# Notes from example
- telling names for functions
- use type hinting for arguments and function returns
- 1 feature per function

# TODOs

- [ ] dataset import as recommended by Cagatay
- [ ] detailed explanation and annotation in english
- [ ] Discuss whether post-processing/formatting of the images, e.g. color map, inversion of the grayscale, further processing of the real depth values should be carried out (apply_model)
- [ ] Adapt the postfix in job_agent() or the string value of the prediction_models.value if desired

Optionals:
- OPTIONAL: If desired, integrate a appropriate return value or any feedback messages
- OPTIONAL: Alterantive way to work with a file list instead of directory

# Produktiv-Code

In [None]:
import cv2
import numpy as np
from accelerate.test_utils.testing import get_backend
from transformers import pipeline, Pipeline
from typing import Optional
from PIL import Image
from tqdm import tqdm
from enum import Enum
import glob
import os
from pathlib import Path


In [65]:
# Video Handling
#TODO: Data-Import like in Example

def open_video(path: str) -> cv2.VideoCapture:
    """
    Opens a video file using OpenCV.

    Args:
        path (str): Path to the video file.

    Returns:
        cv2.VideoCapture: The opened video capture object.

    Raises:
        RuntimeError: If the video file cannot be opened.
    """
    cap = cv2.VideoCapture(path)
    if not cap.isOpened():
        print("Error: Could not open video.")
        exit()
    return cap

def next_image_from_video(cap: cv2.VideoCapture) -> Optional[Image.Image]:
    ret, frame = cap.read()                                 #frame as array with bgr values
    if not ret:                                             #if read was not successfull 
        return None

    frame_rgb = cv2.cvtColor(frame, cv2.COLOR_BGR2RGB)      #Image as Array with RGB Values
    image = Image.fromarray(frame_rgb)                      #PIL Image
    return image

def image_to_video(image: Image.Image, video_writer: cv2.VideoWriter):
    #convert the video to the required format
    image_np_rgb = np.array(image)
    depth_bgr = cv2.cvtColor(image_np_rgb, cv2.COLOR_RGB2BGR)

    # write frame to output video file
    video_writer.write(depth_bgr)

class prediction_models(Enum):
    """
    Enumeration of available prediction model types in our pipeline.

    Attributes:
        GRAYSCALE: converts the video from rgb to grayscale - for for test purposes, a low-computing alternative
        DEPTH_ANYTHING_V2: Represents the 'Depth Anything V2' model with Hugging Face ID 'Depth-Anything-V2-base-hf'.
    """
    GRAYSCALE = "gray"
    DEPTH_ANYTHING_V2 = "Depth-Anything-V2-base-hf"

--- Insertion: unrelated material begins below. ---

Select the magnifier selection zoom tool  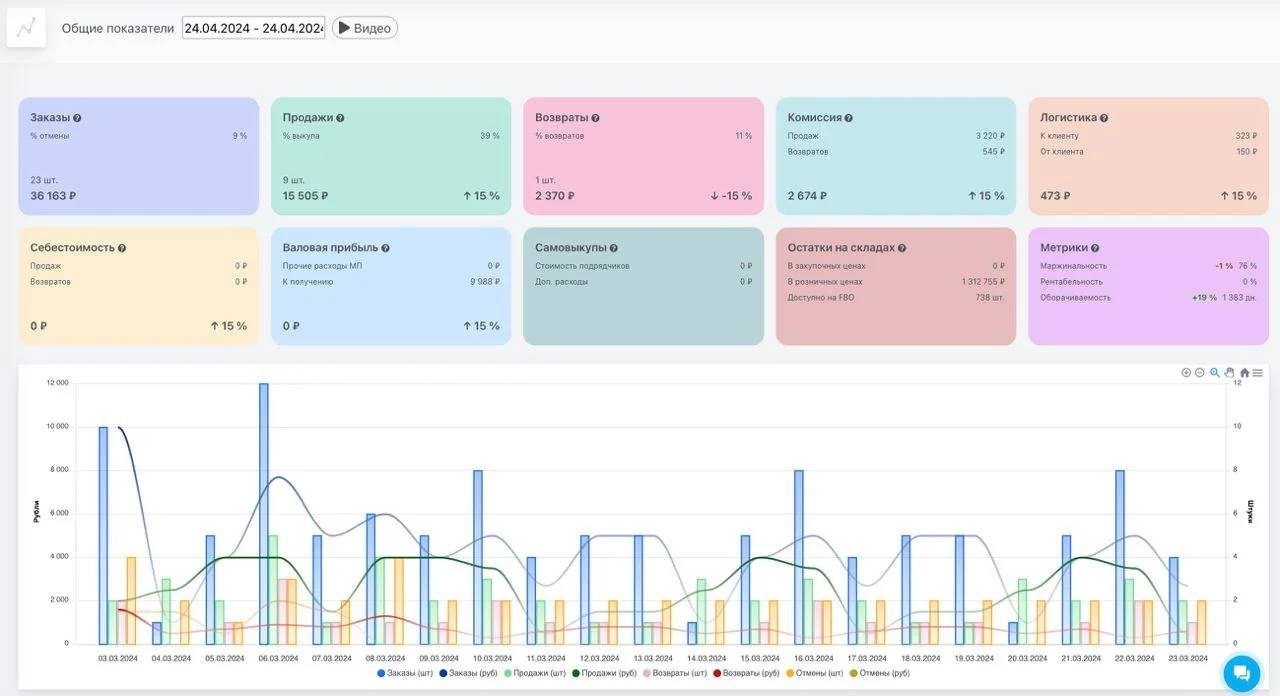click(x=1215, y=373)
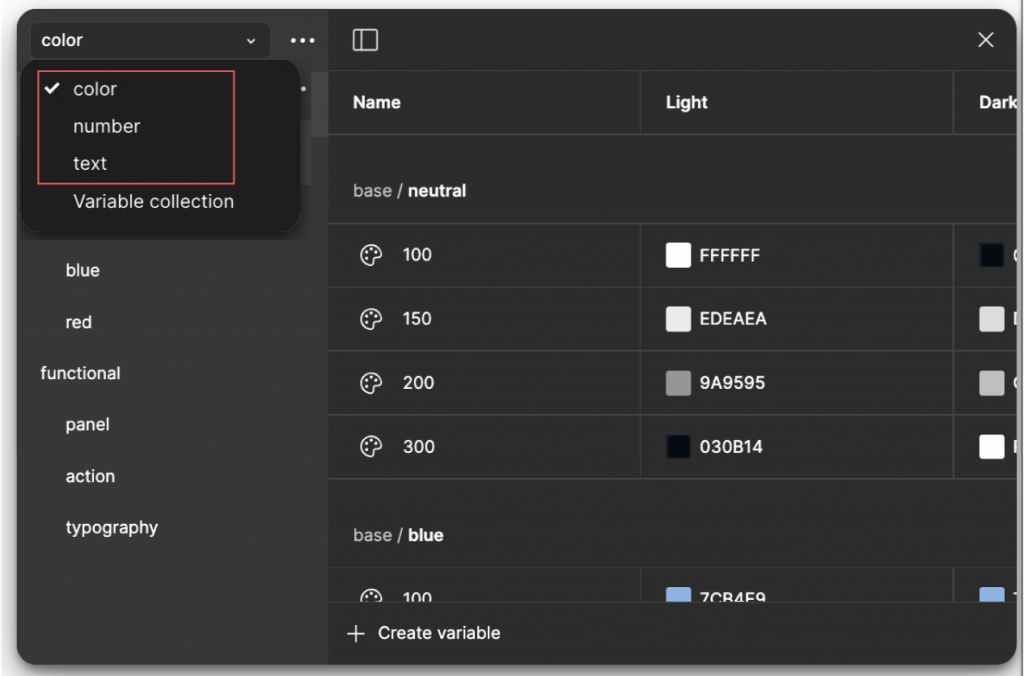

def apply_model(frame: Image.Image ,model_selection: prediction_models) -> Image.Image:
    device, _, _ = get_backend()
    if model_selection == prediction_models.DEPTH_ANYTHING_V2:
        checkpoint = "depth-anything/Depth-Anything-V2-base-hf"
        pipe = pipeline("depth-estimation", model=checkpoint, device=device)
        predictions = pipe(frame)
        image_w_pred = predictions['depth']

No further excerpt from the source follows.